本件の争点は、本件譲渡益が、措置法三五条一項の分離短期譲渡所得に該当し、被告らに対する本件決定等が適法であるか否か、これに該当しない場合には、本件譲渡益を借家権の対価として所得税法三三条一項により総合課税とすべきか、あるいは措置法三二条一項の居住用財産の譲渡所得の特別控除に該当するとすべきかにあり、これらの点に関する当事者の主張は以下のとおりである。

2  被告らの主張

(一) 本件譲渡益は、措置法三二条一項の分離課税の短期譲渡所得に当たる。

(1) 本件建物を原告賛次に賃貸した清水は、賃貸開始から六年ほど経過したころ、原告賛次に対し、本件土地及び建物を売却したいので立ち退いてほしい旨話をしたところ、同原告から本件土地建物を将来時価で是非買い取らしてほしいとの申し出があったので、他に売却する話は取り止めた。

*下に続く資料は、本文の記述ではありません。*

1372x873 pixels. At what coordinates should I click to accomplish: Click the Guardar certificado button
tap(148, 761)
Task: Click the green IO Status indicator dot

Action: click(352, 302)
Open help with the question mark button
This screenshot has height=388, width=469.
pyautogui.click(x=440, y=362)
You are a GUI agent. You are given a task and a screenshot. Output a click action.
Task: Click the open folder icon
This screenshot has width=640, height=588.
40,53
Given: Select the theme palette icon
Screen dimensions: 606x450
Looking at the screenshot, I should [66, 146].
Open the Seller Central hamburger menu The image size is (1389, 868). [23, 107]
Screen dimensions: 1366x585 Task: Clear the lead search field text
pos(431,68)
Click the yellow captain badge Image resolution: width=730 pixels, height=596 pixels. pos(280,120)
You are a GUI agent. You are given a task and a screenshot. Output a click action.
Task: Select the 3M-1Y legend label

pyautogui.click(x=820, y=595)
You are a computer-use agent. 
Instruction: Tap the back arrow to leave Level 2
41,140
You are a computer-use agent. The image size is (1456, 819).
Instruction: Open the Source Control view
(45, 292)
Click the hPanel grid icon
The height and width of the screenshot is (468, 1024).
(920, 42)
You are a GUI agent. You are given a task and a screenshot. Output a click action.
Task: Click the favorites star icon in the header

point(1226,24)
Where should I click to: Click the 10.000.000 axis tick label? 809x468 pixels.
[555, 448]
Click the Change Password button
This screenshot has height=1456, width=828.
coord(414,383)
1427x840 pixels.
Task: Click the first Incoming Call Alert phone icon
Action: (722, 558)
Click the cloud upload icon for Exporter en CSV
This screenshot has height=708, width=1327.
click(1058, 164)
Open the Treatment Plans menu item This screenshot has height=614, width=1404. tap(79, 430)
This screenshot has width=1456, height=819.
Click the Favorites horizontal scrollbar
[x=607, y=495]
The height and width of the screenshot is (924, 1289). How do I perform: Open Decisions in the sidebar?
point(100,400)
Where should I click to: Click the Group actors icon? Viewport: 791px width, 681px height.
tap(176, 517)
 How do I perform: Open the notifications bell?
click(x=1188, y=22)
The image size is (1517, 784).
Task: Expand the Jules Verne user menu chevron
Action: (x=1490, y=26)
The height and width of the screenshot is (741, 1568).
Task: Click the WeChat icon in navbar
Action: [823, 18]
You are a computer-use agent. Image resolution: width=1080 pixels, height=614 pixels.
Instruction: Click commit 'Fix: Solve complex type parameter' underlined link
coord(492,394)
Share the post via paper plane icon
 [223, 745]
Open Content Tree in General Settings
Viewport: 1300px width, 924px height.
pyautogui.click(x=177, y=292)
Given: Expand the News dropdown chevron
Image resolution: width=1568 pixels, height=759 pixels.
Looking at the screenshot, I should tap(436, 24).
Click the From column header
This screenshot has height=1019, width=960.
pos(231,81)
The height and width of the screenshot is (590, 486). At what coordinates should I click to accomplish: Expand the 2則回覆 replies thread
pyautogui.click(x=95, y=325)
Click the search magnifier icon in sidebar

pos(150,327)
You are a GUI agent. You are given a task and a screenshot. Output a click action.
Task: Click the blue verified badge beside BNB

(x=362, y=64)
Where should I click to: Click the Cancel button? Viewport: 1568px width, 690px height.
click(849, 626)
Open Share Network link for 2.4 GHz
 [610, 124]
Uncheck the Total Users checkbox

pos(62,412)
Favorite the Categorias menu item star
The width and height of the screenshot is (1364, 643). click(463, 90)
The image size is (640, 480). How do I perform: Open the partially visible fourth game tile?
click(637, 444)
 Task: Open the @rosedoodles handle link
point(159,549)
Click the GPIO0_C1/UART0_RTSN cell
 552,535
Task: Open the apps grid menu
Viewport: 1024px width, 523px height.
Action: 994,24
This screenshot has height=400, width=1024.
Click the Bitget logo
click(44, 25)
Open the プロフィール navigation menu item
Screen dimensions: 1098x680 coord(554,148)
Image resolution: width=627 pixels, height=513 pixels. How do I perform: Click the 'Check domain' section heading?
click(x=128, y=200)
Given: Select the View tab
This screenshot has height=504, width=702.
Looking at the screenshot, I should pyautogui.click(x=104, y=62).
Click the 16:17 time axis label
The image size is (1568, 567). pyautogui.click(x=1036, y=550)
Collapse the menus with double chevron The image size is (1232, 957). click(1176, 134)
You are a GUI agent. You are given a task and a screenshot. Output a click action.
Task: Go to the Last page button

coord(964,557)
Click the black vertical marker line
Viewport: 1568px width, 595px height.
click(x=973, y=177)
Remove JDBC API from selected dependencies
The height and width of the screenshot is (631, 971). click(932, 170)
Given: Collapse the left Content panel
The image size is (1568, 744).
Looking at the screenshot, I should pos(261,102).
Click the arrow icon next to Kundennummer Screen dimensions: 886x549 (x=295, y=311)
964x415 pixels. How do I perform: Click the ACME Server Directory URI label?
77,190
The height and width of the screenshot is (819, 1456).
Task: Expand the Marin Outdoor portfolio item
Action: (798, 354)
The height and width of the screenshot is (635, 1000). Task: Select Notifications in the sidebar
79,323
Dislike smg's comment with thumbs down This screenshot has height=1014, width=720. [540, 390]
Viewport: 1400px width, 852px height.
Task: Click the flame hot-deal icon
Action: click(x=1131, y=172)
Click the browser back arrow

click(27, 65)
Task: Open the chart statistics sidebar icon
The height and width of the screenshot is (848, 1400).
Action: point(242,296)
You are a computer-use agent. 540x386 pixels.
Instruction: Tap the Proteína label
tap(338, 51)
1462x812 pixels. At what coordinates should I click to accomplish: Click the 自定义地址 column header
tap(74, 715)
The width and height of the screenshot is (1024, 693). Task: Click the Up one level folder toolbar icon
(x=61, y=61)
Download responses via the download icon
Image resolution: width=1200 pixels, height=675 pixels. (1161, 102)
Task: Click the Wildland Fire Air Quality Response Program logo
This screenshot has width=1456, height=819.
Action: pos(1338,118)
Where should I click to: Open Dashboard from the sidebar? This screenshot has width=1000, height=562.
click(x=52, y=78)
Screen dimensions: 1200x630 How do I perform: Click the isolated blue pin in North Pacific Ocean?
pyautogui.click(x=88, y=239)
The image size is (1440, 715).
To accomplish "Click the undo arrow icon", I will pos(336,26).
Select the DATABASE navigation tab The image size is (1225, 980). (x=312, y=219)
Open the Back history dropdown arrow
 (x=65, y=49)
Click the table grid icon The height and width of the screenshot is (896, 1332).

(2) 昭和六一年九月ころ、清水と原告賛次との間で本件土地建物の売買の話が具体化し、清水は、知人の不動産屋に本件土地が所在する地域の取引相場を調べてもらったところ、坪当たり九〇万円から一一〇万円ということであった。そこで、清水は、相場の範囲内の安いほうの坪当たり九〇万円で本件土地を売却することを原告賛次に申し出たところ、同原告も了承したため、最終的にはきりのいい金額ということで、二億五〇〇〇万円で本件土地建物を売却することになった。

しかし、売買金額の決定に当たっては、借家権の価格が本件土地の価格の何割であるなどということは合意されていないのみならず、全く話題にのぼっておらず、あくまで本件土地が所在する地域の取引相場のうち安いほうの坪当たり九〇万円で本件土地を売却するということであった。そして、被告らの調査によれば、本件土地付近の不動産売買の実例は、この金額に沿うものである。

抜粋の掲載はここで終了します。